How a humiliating defeat secured Britain its empire

After the Amboyna massacre of 1623, the newly-fledged East India Company conceded the spice trade to the Dutch – to focus instead on the riches of India

Sir Thomas Smythe – perhaps the greatest businessman in Elizabethan England. [Alamy] 
issue 08 April 2023

Beneath a flinty church tower deep in the Kent marshes, ‘among putrid estuaries and leaden waters’, lies a monument to an Elizabethan man of business. It is not much to look at. David Howarth calls it ‘second rate… dull’ and ‘strangely provisional’, despite its expanse of glossy alabaster. Moreover, the name of the man commemorated will ring few bells, even among historians. But it is the only memorial erected to one of the most important men in English history.
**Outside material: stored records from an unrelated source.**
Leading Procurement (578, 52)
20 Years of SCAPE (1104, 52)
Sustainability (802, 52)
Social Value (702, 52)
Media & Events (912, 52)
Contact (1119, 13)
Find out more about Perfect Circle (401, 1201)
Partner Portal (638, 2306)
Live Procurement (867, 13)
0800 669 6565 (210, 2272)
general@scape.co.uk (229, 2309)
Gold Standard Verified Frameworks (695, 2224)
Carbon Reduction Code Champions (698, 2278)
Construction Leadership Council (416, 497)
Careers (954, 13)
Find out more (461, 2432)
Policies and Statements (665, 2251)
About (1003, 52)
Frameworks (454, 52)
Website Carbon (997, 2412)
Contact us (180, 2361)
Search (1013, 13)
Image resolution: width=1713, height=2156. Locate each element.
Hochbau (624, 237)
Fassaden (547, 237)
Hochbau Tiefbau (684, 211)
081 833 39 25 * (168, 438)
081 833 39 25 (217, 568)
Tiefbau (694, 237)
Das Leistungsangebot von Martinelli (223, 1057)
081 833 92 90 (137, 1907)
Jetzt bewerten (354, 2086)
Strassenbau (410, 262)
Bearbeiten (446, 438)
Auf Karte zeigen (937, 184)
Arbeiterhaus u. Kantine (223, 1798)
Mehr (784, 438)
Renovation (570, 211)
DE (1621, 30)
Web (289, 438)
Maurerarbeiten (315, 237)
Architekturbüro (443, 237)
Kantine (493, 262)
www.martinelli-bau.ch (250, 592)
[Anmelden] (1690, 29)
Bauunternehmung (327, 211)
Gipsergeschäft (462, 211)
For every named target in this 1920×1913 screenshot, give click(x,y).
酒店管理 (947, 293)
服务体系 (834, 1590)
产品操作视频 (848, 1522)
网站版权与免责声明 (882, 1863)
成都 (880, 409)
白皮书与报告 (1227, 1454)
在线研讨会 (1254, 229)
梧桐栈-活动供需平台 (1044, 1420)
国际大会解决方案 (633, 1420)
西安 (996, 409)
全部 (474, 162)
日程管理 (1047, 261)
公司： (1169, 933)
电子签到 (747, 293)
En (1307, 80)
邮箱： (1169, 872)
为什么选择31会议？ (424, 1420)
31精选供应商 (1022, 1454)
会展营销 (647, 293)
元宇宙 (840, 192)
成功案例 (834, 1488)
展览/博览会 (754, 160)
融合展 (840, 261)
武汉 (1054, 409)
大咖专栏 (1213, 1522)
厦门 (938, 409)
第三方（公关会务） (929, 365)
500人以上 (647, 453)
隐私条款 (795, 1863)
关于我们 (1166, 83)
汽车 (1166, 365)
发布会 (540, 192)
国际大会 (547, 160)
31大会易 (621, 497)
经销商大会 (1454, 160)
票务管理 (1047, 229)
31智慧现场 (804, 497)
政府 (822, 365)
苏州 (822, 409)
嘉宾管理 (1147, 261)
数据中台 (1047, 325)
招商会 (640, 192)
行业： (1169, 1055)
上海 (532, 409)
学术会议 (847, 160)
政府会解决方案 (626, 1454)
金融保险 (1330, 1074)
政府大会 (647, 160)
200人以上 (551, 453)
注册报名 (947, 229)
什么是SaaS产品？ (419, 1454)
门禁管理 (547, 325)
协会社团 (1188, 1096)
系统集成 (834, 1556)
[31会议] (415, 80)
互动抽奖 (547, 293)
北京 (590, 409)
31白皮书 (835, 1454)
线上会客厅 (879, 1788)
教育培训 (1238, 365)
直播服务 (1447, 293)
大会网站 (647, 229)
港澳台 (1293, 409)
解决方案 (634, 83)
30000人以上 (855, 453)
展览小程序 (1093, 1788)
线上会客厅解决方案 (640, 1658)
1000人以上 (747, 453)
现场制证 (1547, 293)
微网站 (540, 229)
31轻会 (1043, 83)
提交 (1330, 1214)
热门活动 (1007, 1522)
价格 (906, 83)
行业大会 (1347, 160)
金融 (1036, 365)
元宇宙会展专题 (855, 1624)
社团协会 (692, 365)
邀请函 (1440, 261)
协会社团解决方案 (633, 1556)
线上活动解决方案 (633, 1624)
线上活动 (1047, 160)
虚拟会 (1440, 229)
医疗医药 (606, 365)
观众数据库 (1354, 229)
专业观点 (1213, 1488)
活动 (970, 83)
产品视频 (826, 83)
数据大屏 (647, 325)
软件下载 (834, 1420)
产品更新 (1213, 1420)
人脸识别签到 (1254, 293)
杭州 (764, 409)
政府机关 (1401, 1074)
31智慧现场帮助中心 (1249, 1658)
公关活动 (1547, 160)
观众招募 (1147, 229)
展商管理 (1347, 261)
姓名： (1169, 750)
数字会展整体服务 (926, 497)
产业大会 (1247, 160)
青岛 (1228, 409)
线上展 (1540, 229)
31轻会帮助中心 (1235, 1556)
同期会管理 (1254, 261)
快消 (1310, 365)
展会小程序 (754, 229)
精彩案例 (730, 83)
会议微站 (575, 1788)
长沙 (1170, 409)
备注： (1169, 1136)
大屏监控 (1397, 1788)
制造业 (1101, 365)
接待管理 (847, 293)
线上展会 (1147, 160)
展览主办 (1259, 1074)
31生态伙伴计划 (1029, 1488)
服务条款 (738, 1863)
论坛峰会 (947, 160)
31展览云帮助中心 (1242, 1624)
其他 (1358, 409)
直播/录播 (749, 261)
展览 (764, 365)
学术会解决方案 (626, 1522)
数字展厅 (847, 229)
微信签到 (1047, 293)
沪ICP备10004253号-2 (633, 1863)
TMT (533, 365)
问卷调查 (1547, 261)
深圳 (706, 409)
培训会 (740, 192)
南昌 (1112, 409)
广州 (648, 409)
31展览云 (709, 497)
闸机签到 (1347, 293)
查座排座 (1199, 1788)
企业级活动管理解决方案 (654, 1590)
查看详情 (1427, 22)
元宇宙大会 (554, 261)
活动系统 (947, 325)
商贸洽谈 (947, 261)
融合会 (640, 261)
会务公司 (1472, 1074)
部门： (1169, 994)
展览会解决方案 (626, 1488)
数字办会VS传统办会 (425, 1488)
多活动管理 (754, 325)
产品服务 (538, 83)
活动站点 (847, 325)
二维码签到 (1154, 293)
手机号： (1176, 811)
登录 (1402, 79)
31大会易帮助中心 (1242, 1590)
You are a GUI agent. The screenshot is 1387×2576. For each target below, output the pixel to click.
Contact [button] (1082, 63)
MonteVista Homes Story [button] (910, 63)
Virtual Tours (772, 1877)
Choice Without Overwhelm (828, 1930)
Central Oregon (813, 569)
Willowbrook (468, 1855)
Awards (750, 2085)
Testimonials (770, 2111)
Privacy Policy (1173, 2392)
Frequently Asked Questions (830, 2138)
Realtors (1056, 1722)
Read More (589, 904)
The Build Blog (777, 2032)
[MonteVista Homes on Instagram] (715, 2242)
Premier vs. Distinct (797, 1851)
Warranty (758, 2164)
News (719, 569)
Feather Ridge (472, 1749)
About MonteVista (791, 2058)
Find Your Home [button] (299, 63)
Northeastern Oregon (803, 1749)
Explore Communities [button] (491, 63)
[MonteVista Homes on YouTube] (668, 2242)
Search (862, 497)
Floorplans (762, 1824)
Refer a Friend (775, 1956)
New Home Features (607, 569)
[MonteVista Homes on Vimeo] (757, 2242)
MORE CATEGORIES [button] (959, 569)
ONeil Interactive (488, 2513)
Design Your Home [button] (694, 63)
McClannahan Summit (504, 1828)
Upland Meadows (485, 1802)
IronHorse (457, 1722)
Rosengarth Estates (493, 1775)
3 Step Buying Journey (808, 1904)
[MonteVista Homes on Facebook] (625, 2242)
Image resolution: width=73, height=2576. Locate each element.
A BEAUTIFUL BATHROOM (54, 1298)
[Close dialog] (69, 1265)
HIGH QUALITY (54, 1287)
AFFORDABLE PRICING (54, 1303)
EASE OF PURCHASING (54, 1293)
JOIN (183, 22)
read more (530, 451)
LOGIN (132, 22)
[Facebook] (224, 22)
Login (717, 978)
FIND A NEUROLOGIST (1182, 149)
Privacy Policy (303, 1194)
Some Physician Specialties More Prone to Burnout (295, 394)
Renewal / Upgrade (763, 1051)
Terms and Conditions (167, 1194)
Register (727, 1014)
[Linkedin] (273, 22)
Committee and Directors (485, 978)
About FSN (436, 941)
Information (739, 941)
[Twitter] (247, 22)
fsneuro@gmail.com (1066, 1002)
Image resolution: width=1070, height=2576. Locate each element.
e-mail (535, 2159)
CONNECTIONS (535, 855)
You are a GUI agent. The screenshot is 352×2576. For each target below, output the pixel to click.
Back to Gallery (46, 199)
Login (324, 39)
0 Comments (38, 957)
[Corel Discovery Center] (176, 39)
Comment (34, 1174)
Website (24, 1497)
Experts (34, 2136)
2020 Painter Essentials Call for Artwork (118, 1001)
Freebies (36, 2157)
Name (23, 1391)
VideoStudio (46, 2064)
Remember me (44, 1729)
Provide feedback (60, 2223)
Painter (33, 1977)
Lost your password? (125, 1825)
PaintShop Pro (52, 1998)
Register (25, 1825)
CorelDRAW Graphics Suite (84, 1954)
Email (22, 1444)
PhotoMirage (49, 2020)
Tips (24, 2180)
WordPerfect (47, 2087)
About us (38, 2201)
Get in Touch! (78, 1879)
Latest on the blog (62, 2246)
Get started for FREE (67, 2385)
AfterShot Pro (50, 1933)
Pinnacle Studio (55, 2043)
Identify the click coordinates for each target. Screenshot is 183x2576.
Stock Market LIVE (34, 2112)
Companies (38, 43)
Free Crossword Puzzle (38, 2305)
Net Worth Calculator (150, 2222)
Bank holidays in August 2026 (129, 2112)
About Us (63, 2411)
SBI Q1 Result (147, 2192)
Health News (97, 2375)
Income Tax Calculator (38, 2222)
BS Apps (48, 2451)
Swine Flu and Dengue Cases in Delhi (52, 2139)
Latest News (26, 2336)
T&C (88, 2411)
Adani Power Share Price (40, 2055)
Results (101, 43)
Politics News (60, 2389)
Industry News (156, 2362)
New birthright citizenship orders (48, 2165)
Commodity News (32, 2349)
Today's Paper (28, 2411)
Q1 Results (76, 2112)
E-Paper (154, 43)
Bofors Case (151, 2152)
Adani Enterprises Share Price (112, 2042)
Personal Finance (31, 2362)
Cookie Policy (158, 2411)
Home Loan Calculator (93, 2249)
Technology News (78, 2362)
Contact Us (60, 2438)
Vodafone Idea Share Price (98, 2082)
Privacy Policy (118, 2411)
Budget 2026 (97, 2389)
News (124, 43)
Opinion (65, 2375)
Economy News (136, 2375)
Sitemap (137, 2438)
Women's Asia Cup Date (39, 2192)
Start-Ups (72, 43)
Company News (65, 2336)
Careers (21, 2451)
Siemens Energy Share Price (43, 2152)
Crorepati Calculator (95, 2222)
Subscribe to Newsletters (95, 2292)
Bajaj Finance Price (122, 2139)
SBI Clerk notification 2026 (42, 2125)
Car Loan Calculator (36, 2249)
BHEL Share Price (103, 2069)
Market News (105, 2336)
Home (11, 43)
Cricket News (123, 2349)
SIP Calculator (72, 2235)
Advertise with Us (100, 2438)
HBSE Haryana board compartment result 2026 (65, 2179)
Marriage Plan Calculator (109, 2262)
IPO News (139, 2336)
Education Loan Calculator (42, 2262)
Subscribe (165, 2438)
Sir Thomas Smythe was perhaps the greatest businessman in Elizabethan England. He not only founded the East India Company; he also played a leading role in several other significant commercial and pioneering proto-colonial ventures of the age. He started off running the Muscovy Company, the first joint stock company in history; then sat at the helm of the Levant Company, engaged in trade with the Ottoman empire, and was treasurer of the Virginia Plantation, which supervised the early English colonies in the New World. In these various capacities he laid the groundwork for many of the institutions that would do most to propel England from a relatively impoverished country at the edge of Europe to what would become, just a century and a half later, the world’s biggest economy and most successful imperial power.

Portraits of Smythe show a grave, bearded, stovepipe-hatted figure, his face nestled in cambric ruffs. He wore, at different times, many different hats: member of parliament; sheriff and auditor of the City of London; importer of currants from the Greek islands and spices from Aleppo; co-founder of the Levant Company and the Somers Isles (or Bermuda) Companies; and even ‘principal commissioner for the London expedition against ye pirates and for a voyage to ye river Senega[l] upon ye coast of Africa’.

But his most important initiative was to set up the meeting at the Founders Hall in Moorgate Fields, on the edge of London, on 24 September 1599 – around the time Shakespeare must have been pondering the concluding scenes of Hamlet.